While the two countries set their goal to achieve US$ 200 billion trade turnover with China by 2020, there are inherent obstacles based on the “nonparallel trade structure” between the two countries, as Dr. Liu Hongyan of Chinese Academy of Social Sciences puts it. What he meant by “nonparallel trade structure” is that Russia’s trade with China (or vice versa) is only one-way – while Russia exports energy and natural resources to China, China exports manufacture products to Russia.

The problem of such “nonparallel trade structure” is that the level of interdependence between two countries is low. As China’s economy gradually focuses less on manufacturing, partly driven by the rising labor costs, Russia could import manufacture products from Vietnam and other Southeast Asian countries. Meanwhile, despite China’s growing appetite for energy and natural resources, Russia is not China’s only strategic partner and China would never over-rely on a single country as its energy supplier.

Russia and China appear as “friend” on the world stage but they are “partner” and “competitor” at the same time. The two countries’ battle of economic influence particularly in Central Asia is far from obvious. While Russia, Kazakhstan and Belarus signed the treaty forming a new trading bloc known as the Eurasian Economic Union, which shall be joined by Kyrgyzstan and Armenia by the end of this year, China has introduced the concept of “the Chinese Silk Road Economic Belt”, which also targets Central Asian countries.

Despite “nonparallel trade structure” and “battle of influence”, Russia and China have strategic importance to each other from geo-political point of view. While Russia has experienced growing tensions with Ukraine, China also has strained relations with some Southeast Asian countries such as Vietnam and the Philippines. As these countries all turn to United States for support, the Russia-China partnership can serve as a rival to the United States and thus to strengthen both Russia and China’s position in the region.

In other words, Russia-China “friendship”, or “partnership” as we name it, is more driven by political interest than economic interest. However, to make this partnership more substantial and sustainable, its economic dimension provides a solid ground. The questions remain are: what are the areas that appear economic viable enough for Russian and Chinese investors? What architecture is needed to facilitate more trade and investment between the two countries that can go beyond state-driven initiatives?

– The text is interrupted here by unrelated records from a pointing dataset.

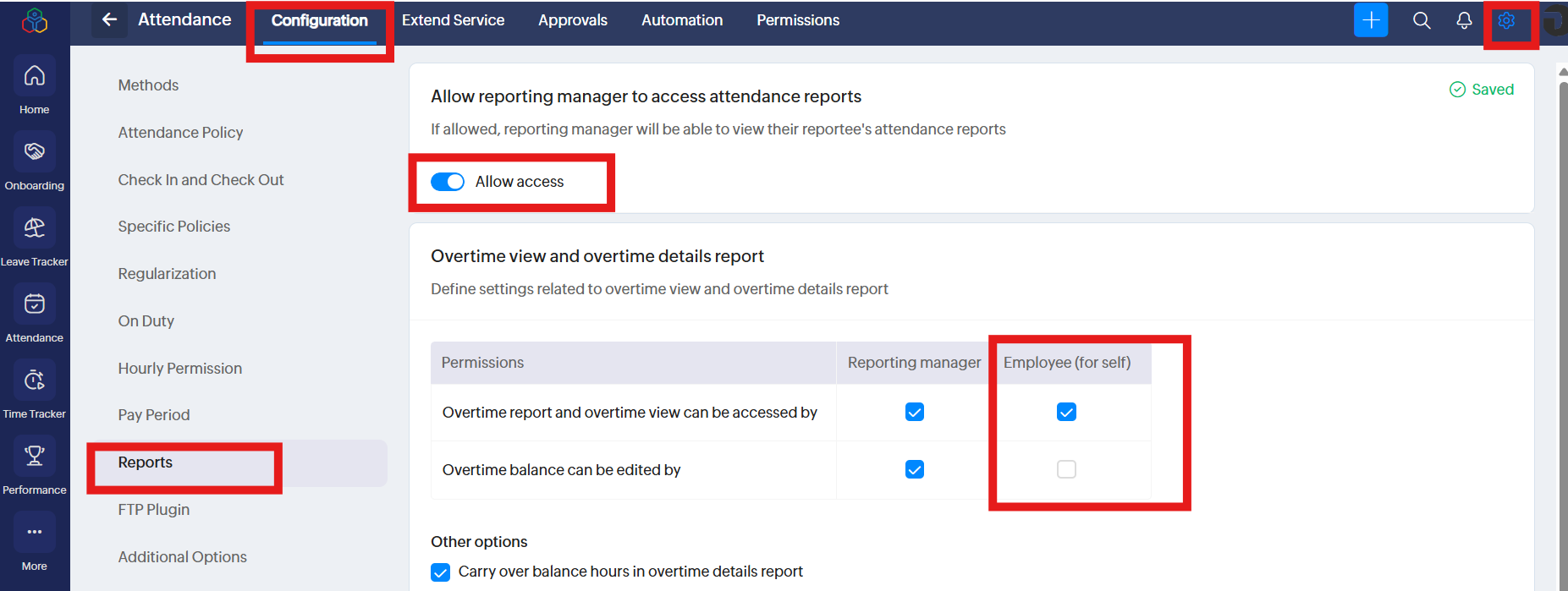Select Regularization in configuration list
1568x591 pixels.
pos(167,274)
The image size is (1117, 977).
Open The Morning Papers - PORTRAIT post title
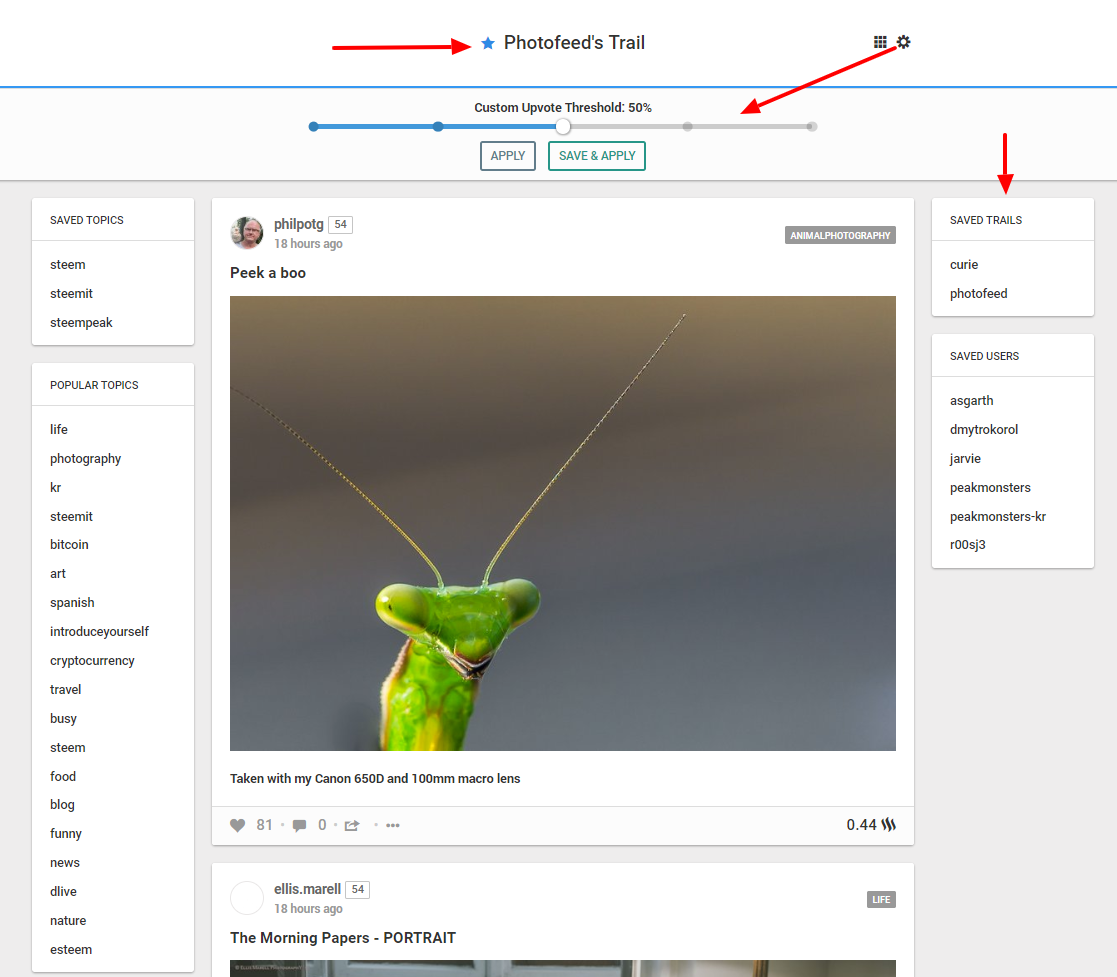click(x=342, y=938)
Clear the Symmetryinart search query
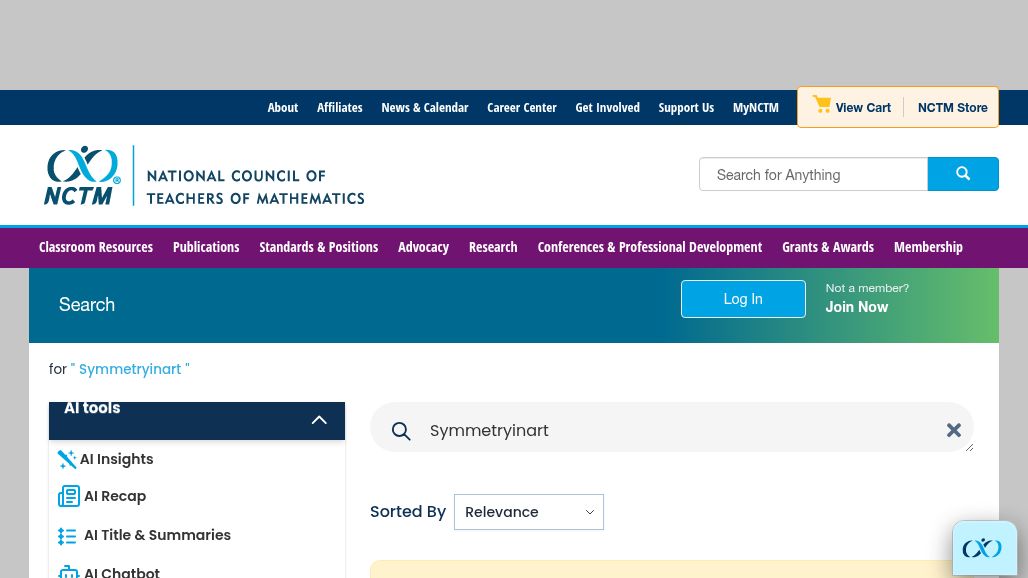This screenshot has height=578, width=1028. tap(953, 430)
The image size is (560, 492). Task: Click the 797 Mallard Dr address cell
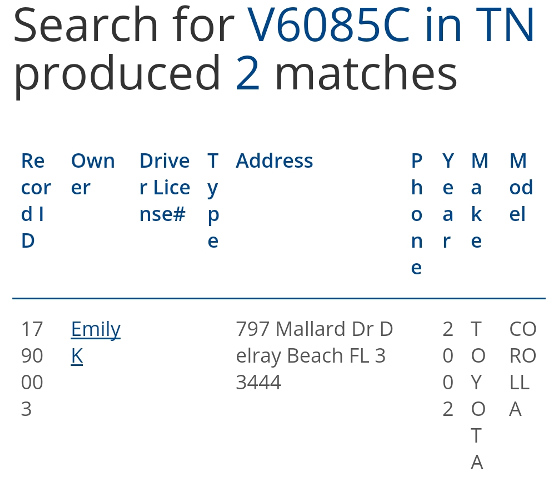314,356
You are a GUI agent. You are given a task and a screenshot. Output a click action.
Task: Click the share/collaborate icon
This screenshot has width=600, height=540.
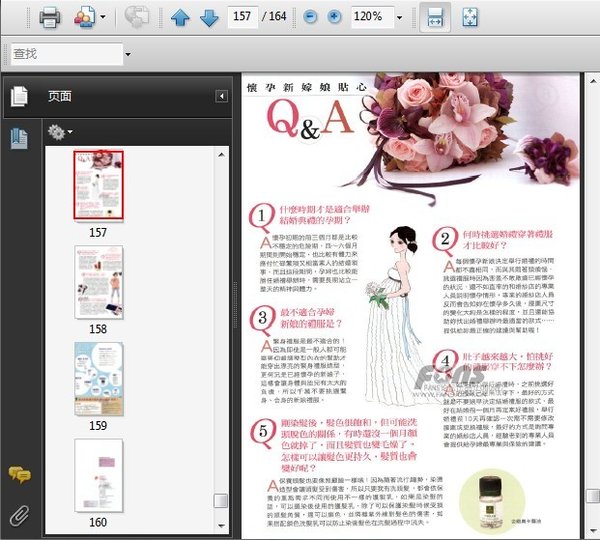click(x=84, y=17)
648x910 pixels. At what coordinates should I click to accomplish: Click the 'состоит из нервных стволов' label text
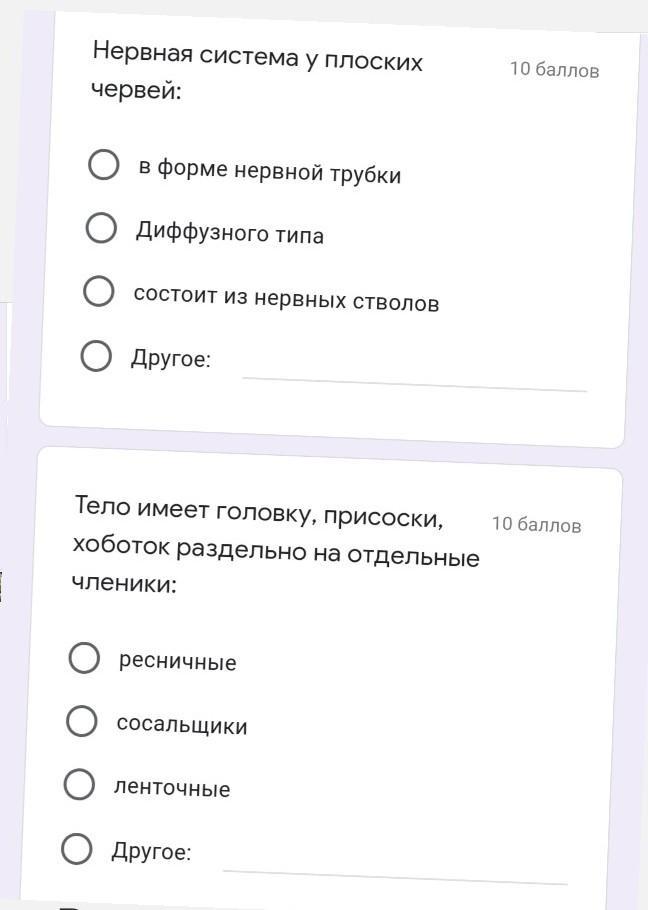tap(286, 299)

Though not many, there are private companies who put real money on Russia’s Far East and their investment projects are more than extracting natural resources but developing the region. For instance, Summa Group has presented its “Bolshoy Zarubino Port” project at the Russia-China Expo and Head of Zarubino project Alexandr Zagorskiy said “most of the [partnership] agreements [signed] are not about export but are meant for intra china trade, for the goods from north-east of china to go to the southern provinces”. He estimates that intra China trade will account for 60% of the port annual turnover when the project is completed in 2018.

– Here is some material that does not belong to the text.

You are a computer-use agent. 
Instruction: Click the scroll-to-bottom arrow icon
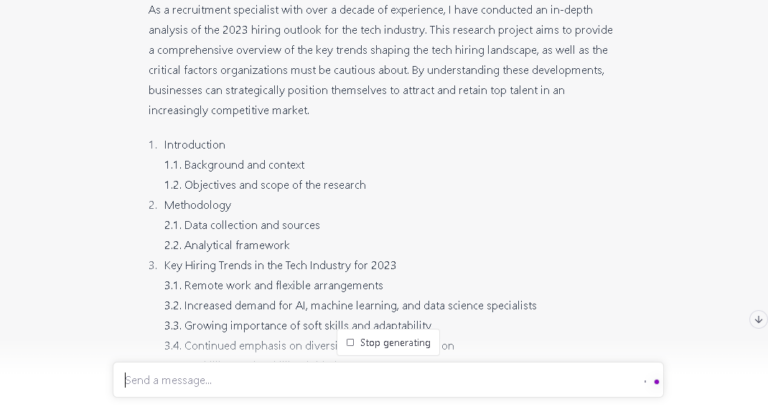tap(758, 319)
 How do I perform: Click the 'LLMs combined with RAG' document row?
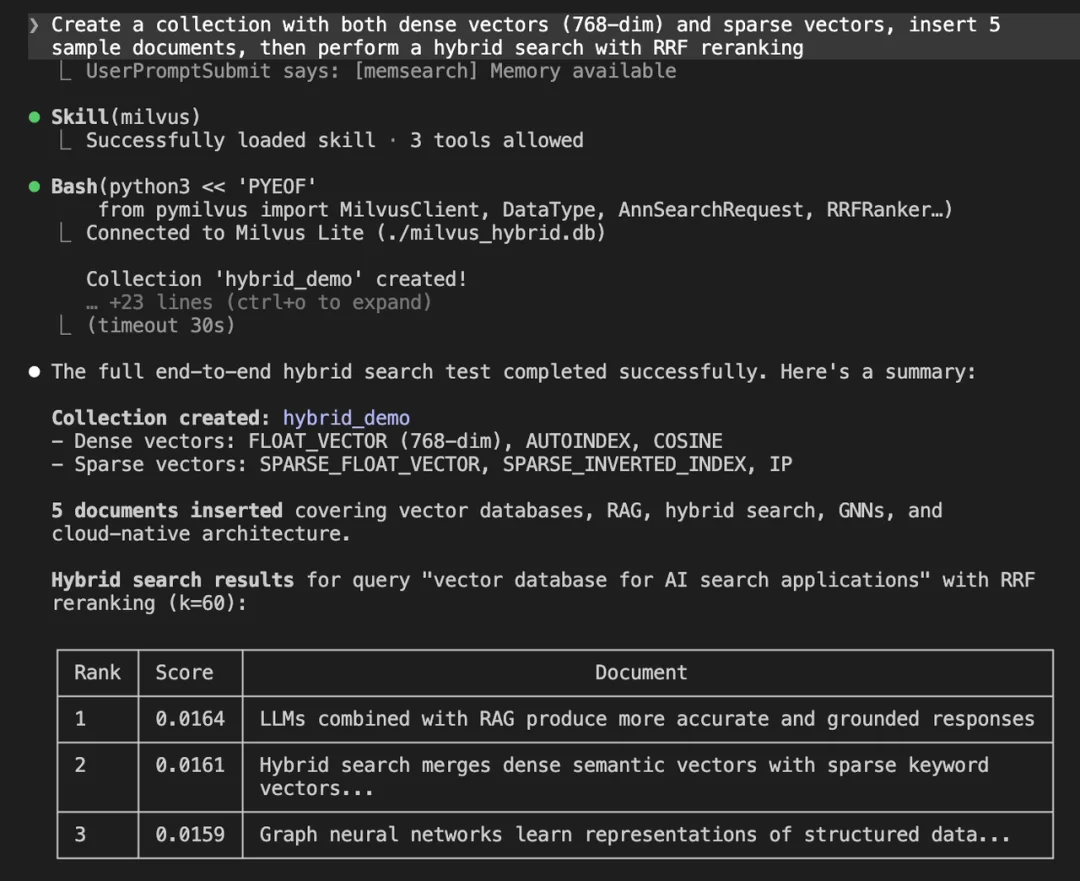click(x=646, y=719)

Meanwhile, a consortium of Summit Ascent Holdings Ltd. and Taiwan-listed electronic gambling machine maker Firich Enterprises Co. backed by Macau’s Lawrence Ho has announced plan to develop a casino project in the Primorye Integrated Entertainment Zone, one of the five gambling zones in Russia, and the gambling zone is described as “a powerful engine to the [local] economy” by the Governor of Primorsky Territory Vladimir Miklushevskiy.

Building a substantial and sustainable partnership is a long winding road for Russia and China but there should be no fear for forward-lookers. Partnership with mutual benefits and the right architecture will pay off in the end.